Певица запела, голос ее был полон грусти и тоски и поднимался все выше, выше, пока не достиг такой высоты, что, казалось, дальше некуда, но потом шагнул еще выше, еще… Перехватило дыхание от этого неземного чистого звука, полного какого-то страшного невысказанного напряжения.

— Одна… одна… одна я … — жаловался голос.

И вдруг оборвался. Женщина на сцене, лицо которой внезапно исказилось в страдальческой гримасе, отвернулась, подошла к аккомпаниатору, и обе стали тихо о чем-то переговариваться, листая стоящую на рояле партитуру.

— Лара, в чем дело? — раздраженно спросил Савицкий у жены.

— Я не готова дальше репетировать.

Лариса Столярова, прима оперной труппы, не спеша спустилась с невысокой сцены репетиционного зала и уселась в углу, у столика. Открыла бутылку минеральной воды, налила в стакан и, откинувшись на спинку кресла, стала цедить воду маленькими глотками.

— Ладно… Второй состав, пожалуйста, — недовольно скомандовал Савицкий. — Аня, тебе особое приглашение нужно?

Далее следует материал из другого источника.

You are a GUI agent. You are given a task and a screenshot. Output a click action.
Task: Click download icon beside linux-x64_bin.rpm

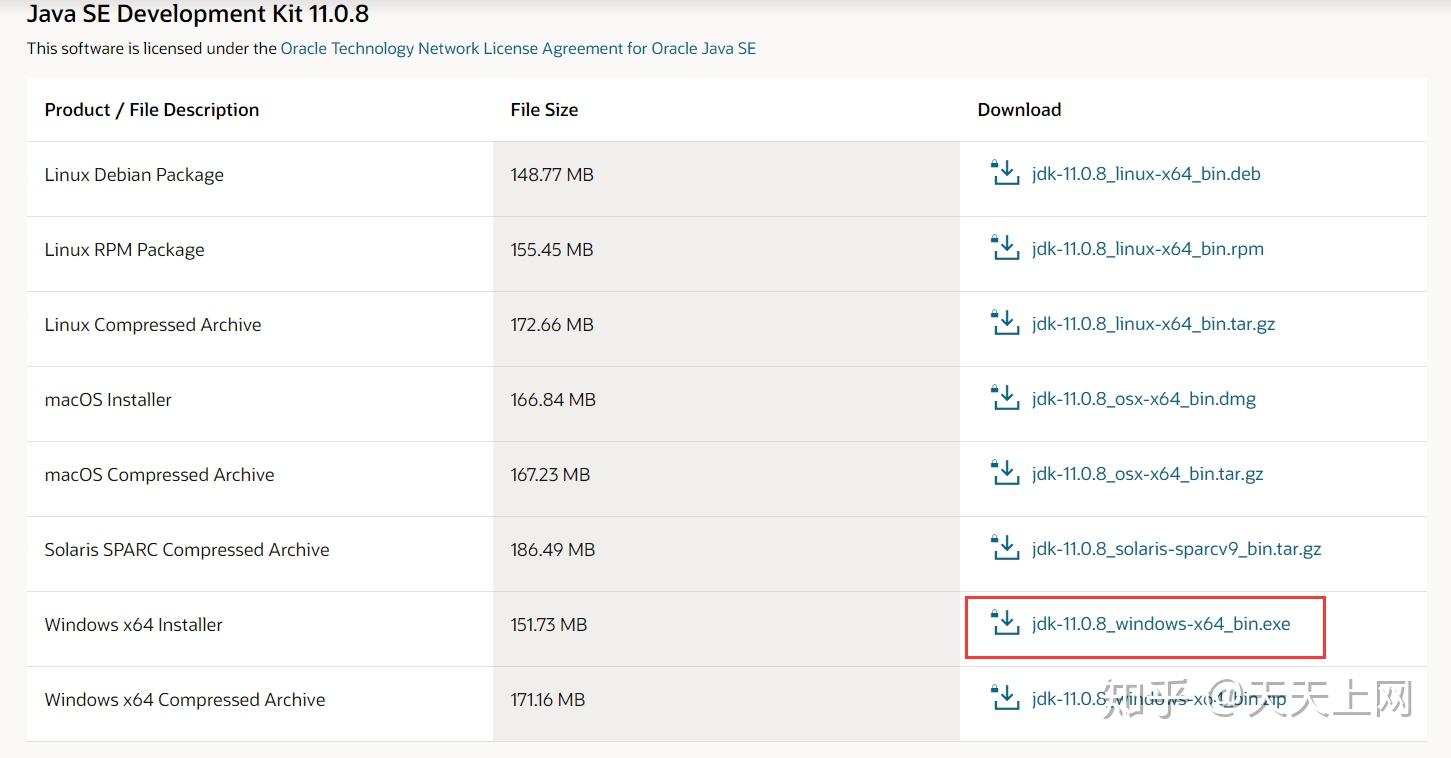pyautogui.click(x=1004, y=248)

Начинайте… То же место… Нет, давай «В лесу, в самой чаще есть озеро…»

Невысокая девушка, которую старлей уже видел — она приходила искать библиотечную партитуру, — нерешительно шагнула к роялю, прикрыла глаза и запела. Лицо ее было безмятежным, но напряжение, нараставшее с каждой минутой и лившееся со сцены, зашкаливало, затапливало все вокруг, и Бухин тоже закрыл глаза. Это было уже не пение. Голос, забиравший все выше, казалось, вот-вот оборвется… Но он не оборвался, как у первой певицы, а перешел какую-то черту, какой-то барьер — и превратился не в пение даже, а в плач. «Так воет ветер на кладбище», — подумал Саша с ужасом и почувствовал, как у него по спине поползли мурашки.

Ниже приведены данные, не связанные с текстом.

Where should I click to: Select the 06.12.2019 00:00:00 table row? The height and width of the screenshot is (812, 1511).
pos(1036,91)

Бухин не слишком разбирался в опере — в детстве мама водила его в театр, так сказать, для общего развития. «Евгений Онегин», «Кармен», «Травиата»… Только глухой их не знает. Но этой музыки он определенно не слышал никогда. И такого пения — тоже. Даже ерничающий по поводу и без повода Лысенко сидел рядом тихо, воздерживаясь от своих обычных комментариев.

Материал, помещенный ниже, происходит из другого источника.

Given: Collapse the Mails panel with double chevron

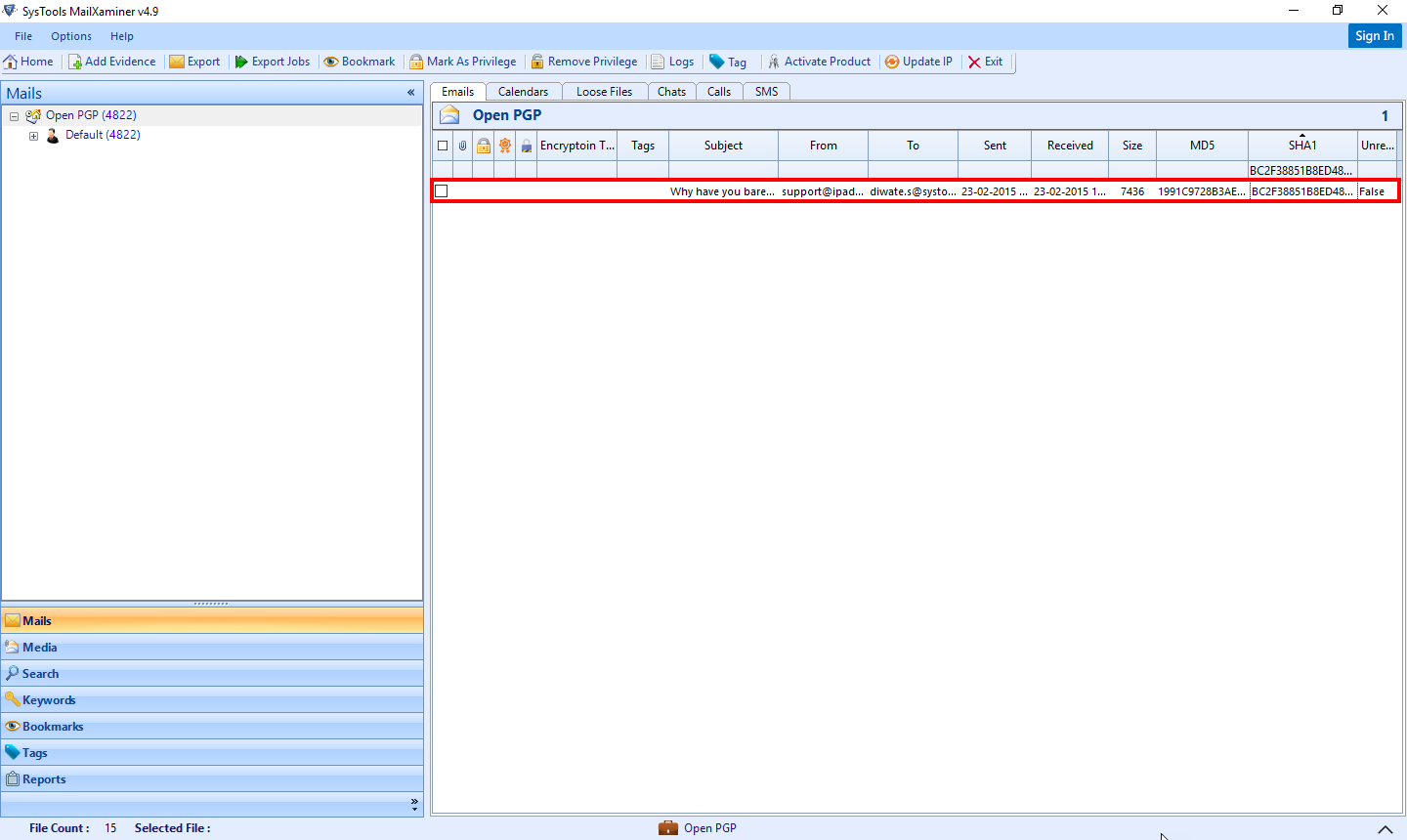Looking at the screenshot, I should (x=411, y=93).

И вдруг голос стих. Но, наверное, еще больше минуты никто не двигался, и Саша сидел неподвижно, словно в каком-то оцепенении. Стоявшая на сцене девушка обессиленно уронила руки. Наконец Савицкий сказал:

— Спасибо, Аня, молодец. Да… хорошо. Почти то, что я хотел. Но больше страсти, больше страсти! А в целом… в целом очень хорошо. Очень хорошо!

Лариса Столярова со стуком поставила стакан на стол, поднялась и молча пошла к выходу. Лысенко оглушительно кашлянул.

— Посторонние в зале! — Режиссер резко обернулся, увидел спину уходящей жены, потом разглядел сидящих в последнем ряду милиционеров.

— А… это вы…

— Мы пришли побеседовать с вами, Андрей Всеволодович. — Саша Бухин поднялся и чуть не столкнулся с проходящей мимо режиссерской женой.

Столярова выглядела измученной и расстроенной. Саше даже показалось, что она плакала. «Ну, немудрено после таких замечаний», — подумал Бухин.